TASK DIRECTIONS:
Copy out the lines from the one containing "Task: Toggle the device toolbar icon" up to and including the one containing "The height and width of the screenshot is (1036, 2214).", character for character.

══════

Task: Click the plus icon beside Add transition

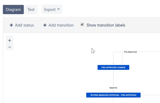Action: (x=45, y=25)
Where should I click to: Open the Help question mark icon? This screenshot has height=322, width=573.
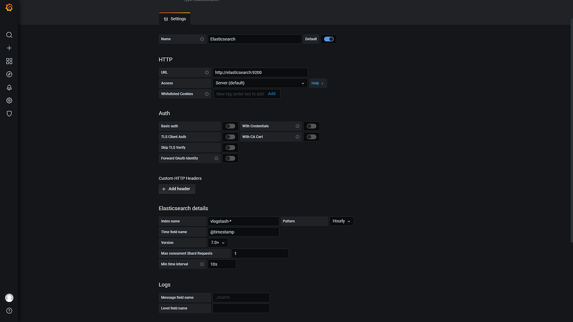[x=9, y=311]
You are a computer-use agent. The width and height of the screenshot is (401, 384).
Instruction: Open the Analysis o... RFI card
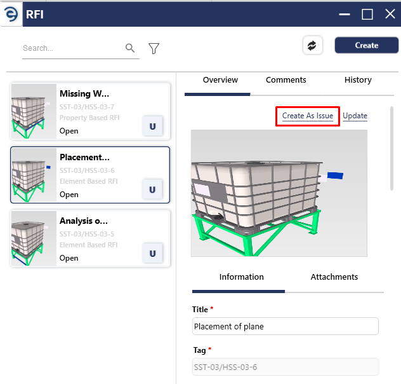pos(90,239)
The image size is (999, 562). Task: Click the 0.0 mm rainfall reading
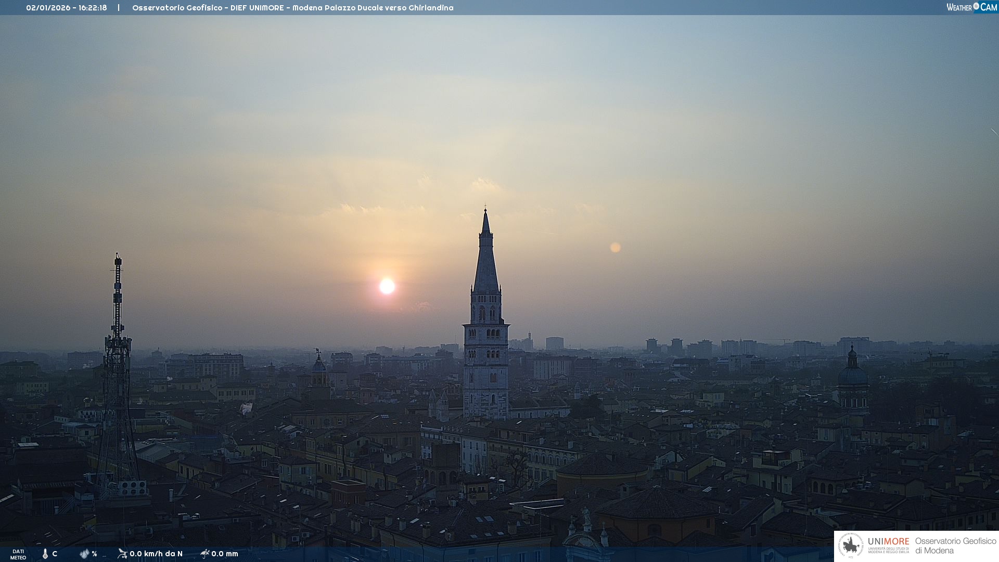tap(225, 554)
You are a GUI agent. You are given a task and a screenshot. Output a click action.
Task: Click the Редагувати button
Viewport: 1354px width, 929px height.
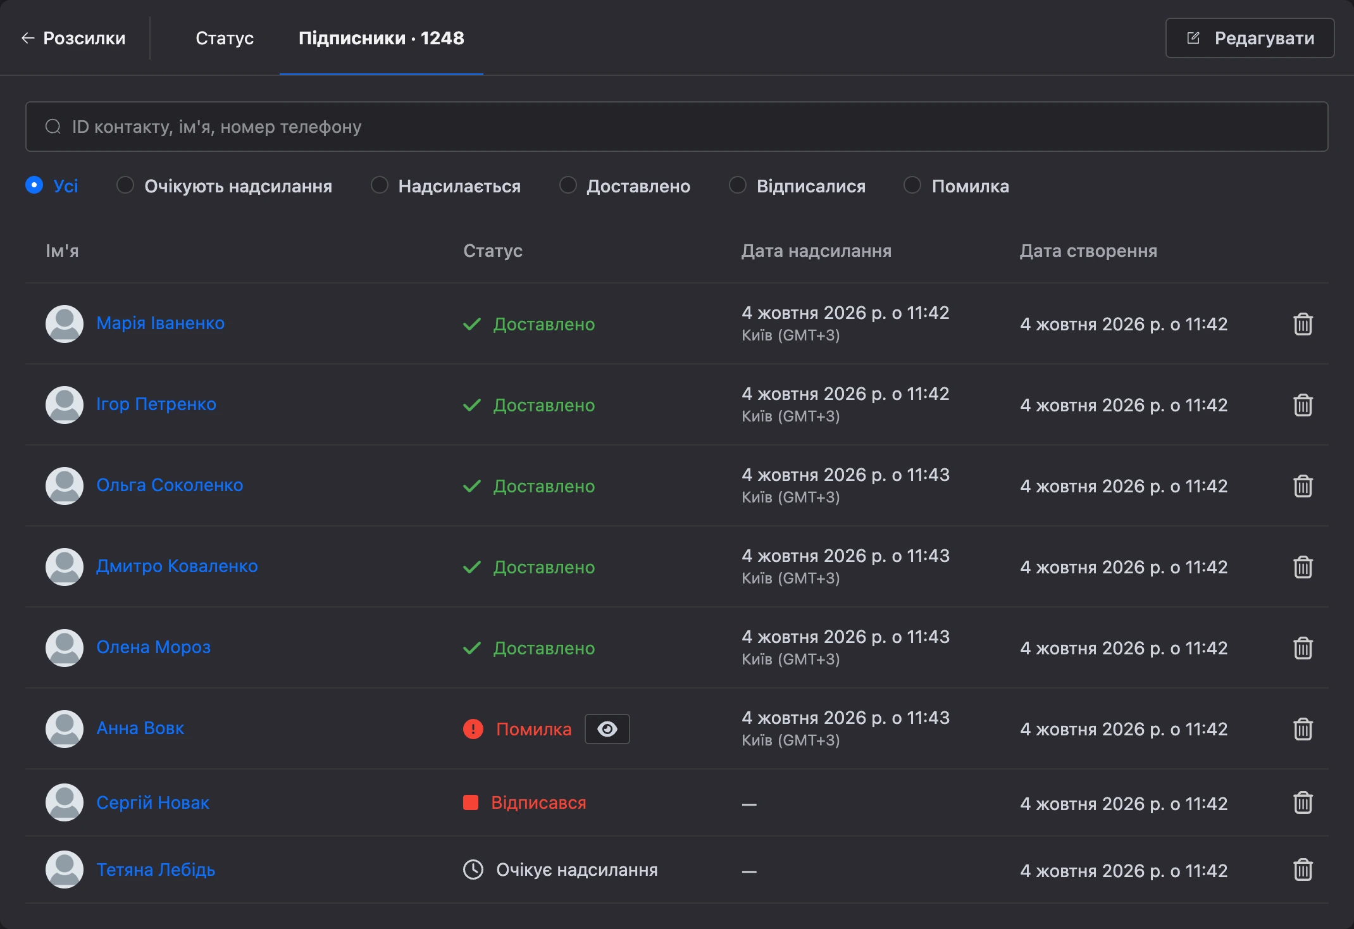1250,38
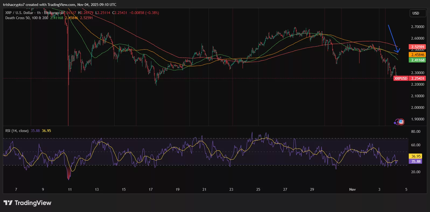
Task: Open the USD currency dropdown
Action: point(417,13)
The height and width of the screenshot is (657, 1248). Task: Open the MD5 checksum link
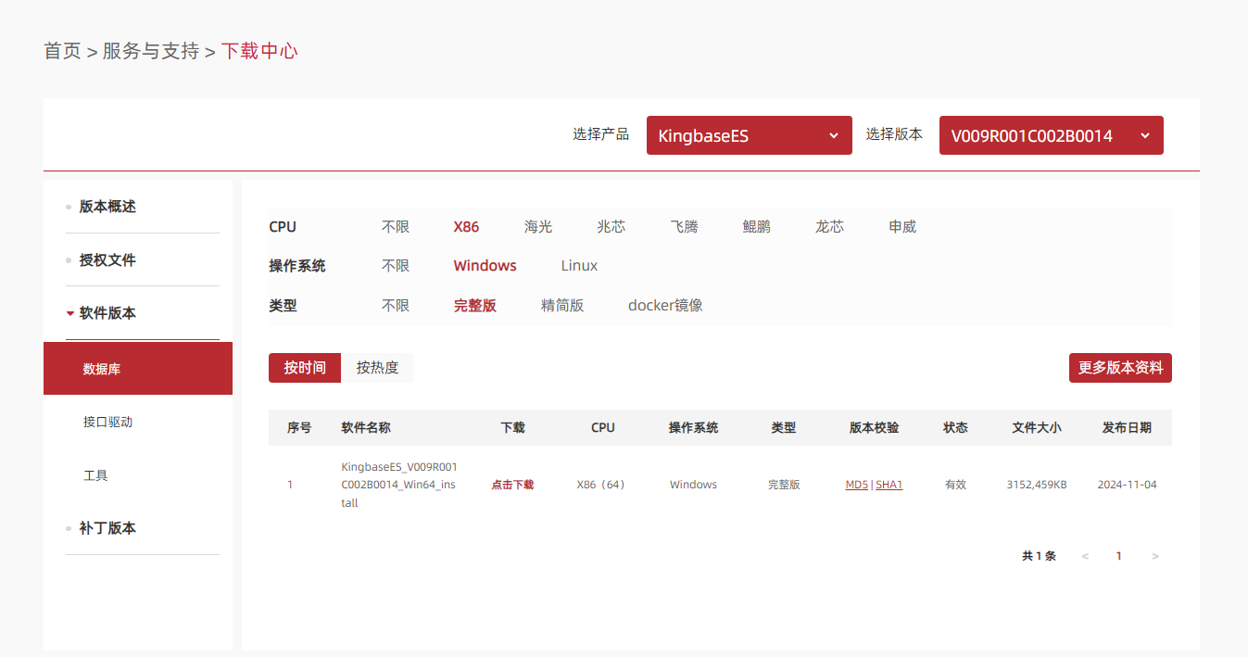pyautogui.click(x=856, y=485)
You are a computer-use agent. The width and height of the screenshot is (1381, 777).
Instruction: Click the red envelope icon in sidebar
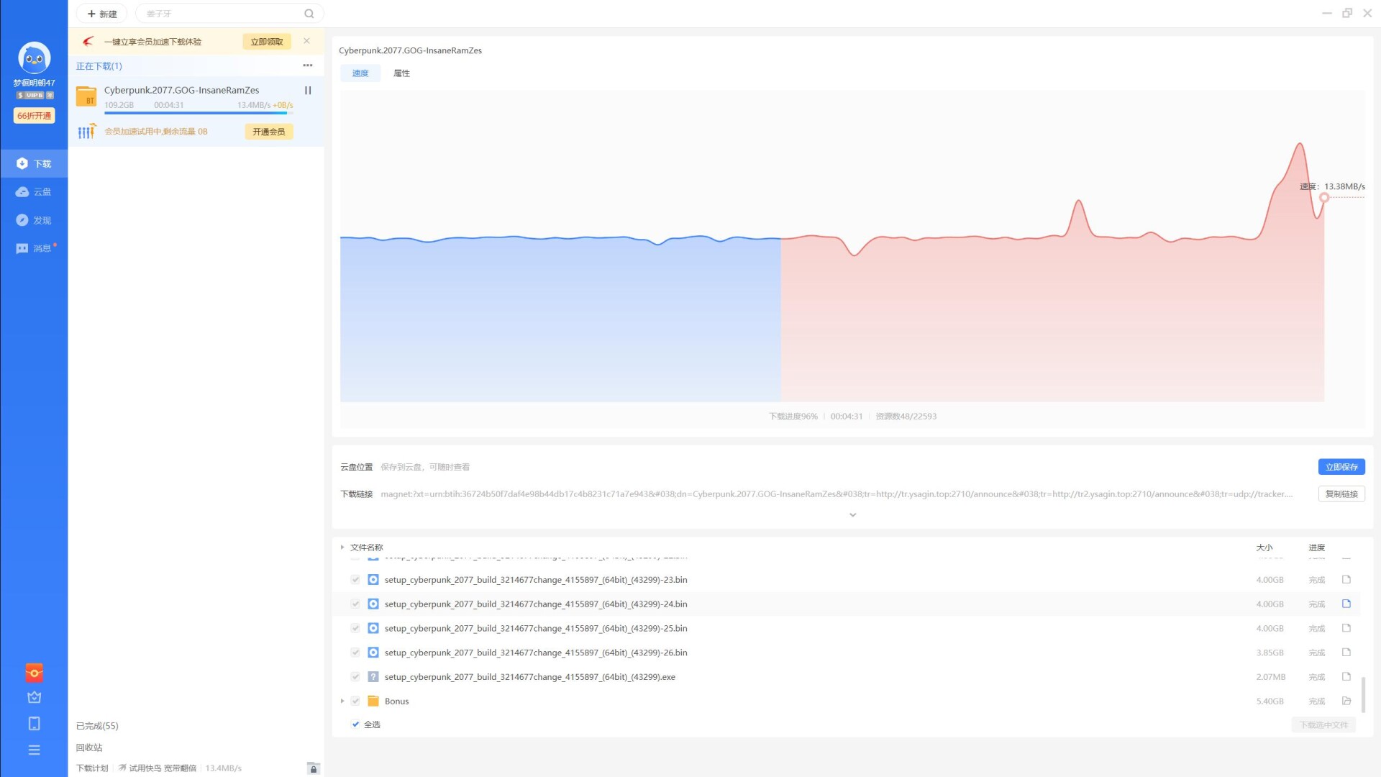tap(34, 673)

══════

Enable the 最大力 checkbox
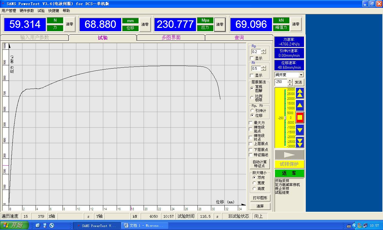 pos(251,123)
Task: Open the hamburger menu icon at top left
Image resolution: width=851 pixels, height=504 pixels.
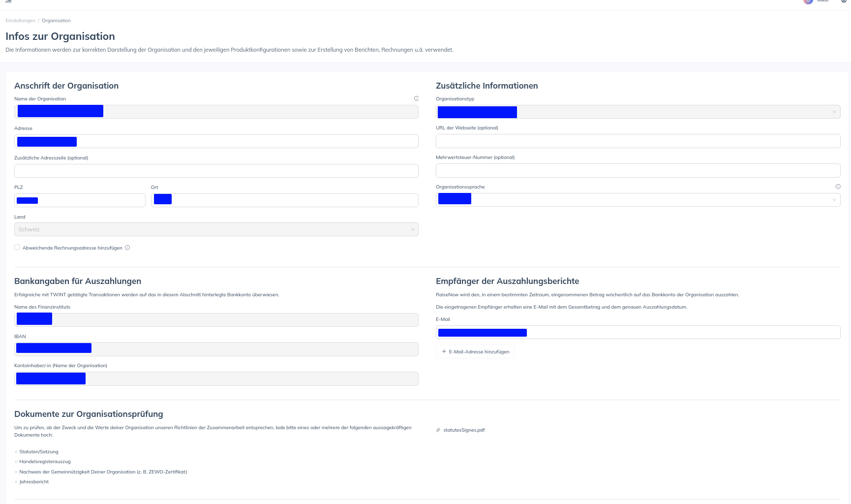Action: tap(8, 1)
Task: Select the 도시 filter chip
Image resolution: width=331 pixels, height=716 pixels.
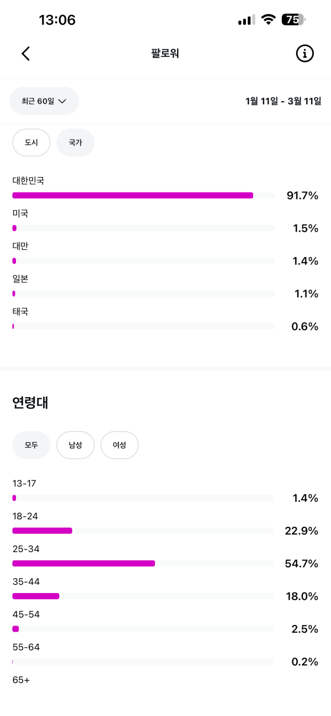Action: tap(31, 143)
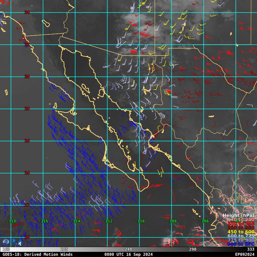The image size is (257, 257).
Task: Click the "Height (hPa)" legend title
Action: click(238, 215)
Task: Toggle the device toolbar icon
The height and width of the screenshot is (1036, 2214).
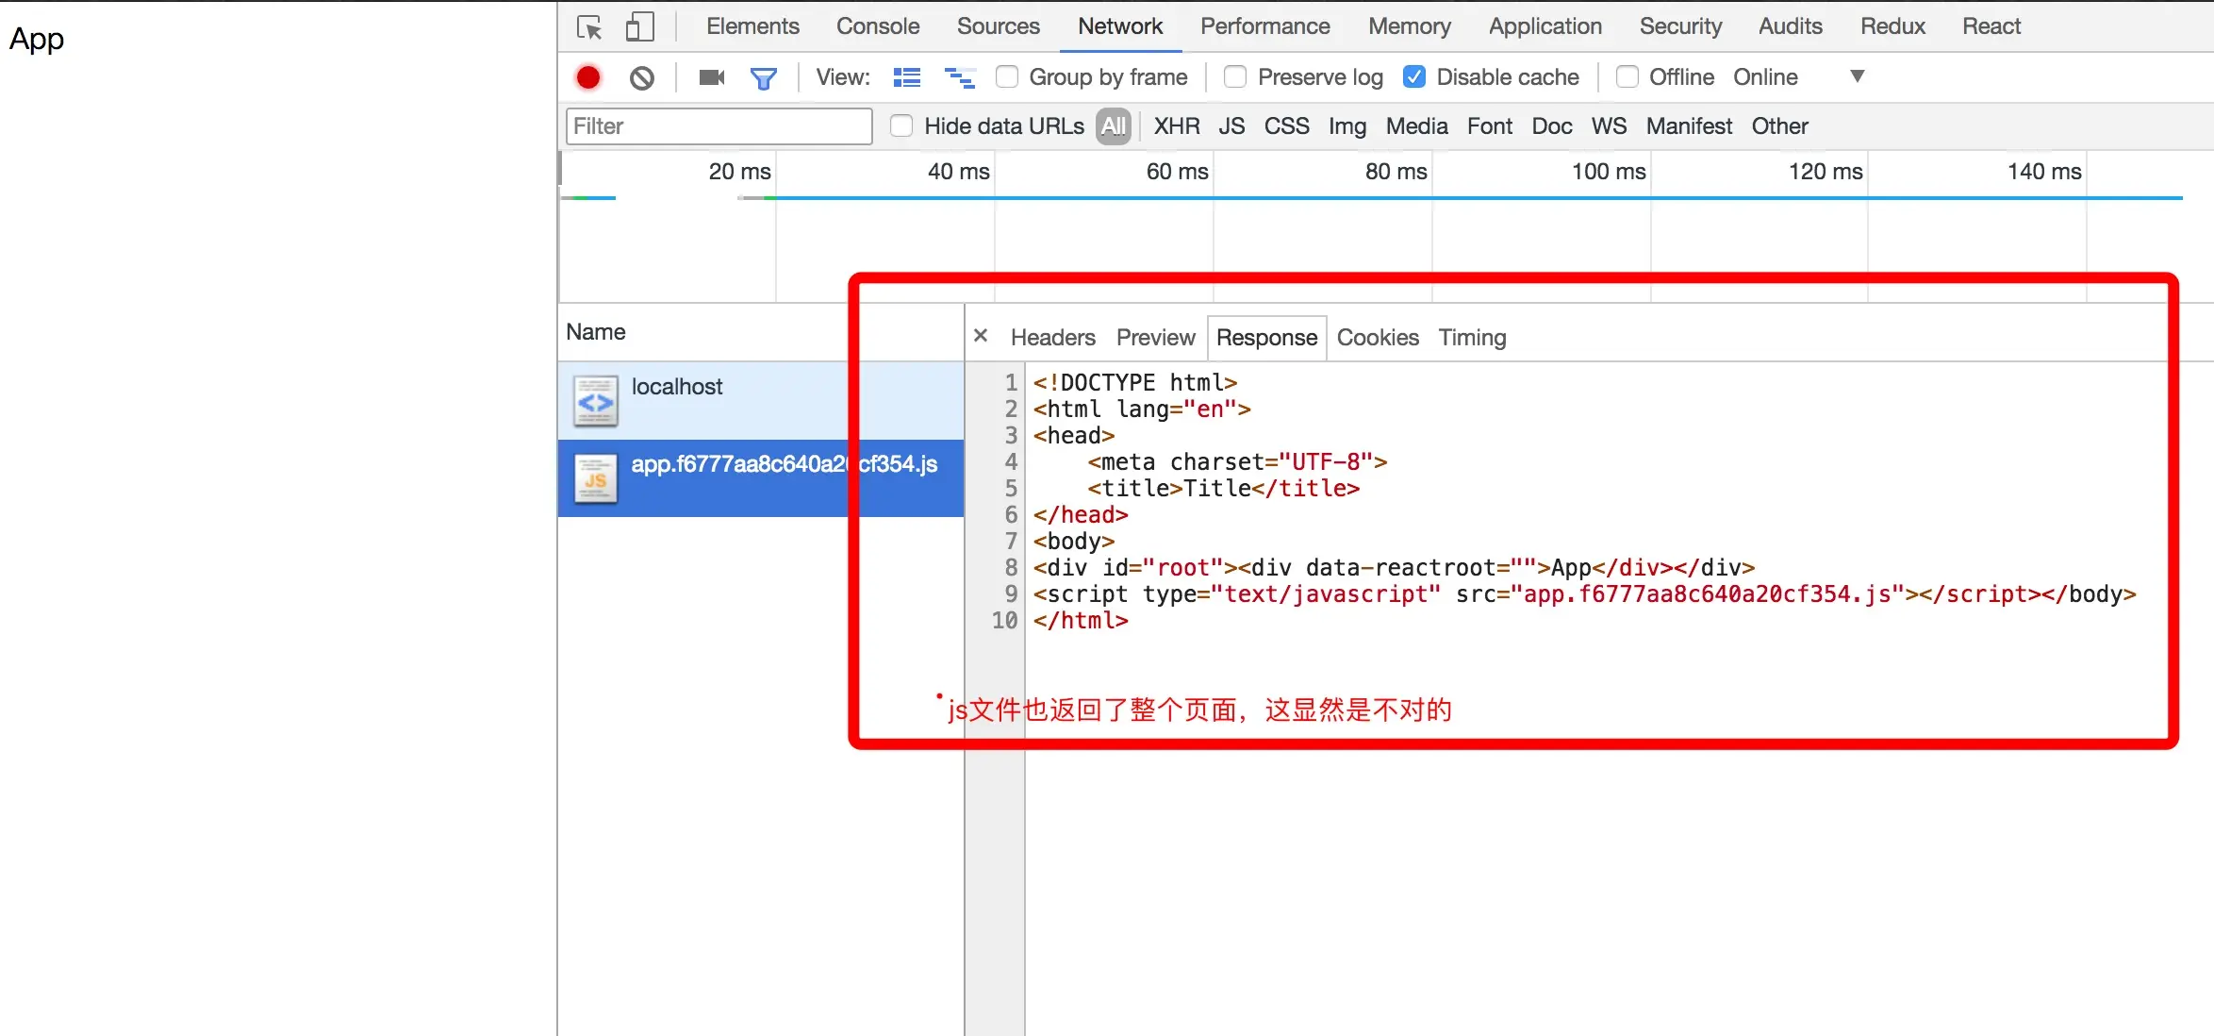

══════

SOLUTION BELOW:
Task: Toggle the device toolbar icon
The height and width of the screenshot is (1036, 2214).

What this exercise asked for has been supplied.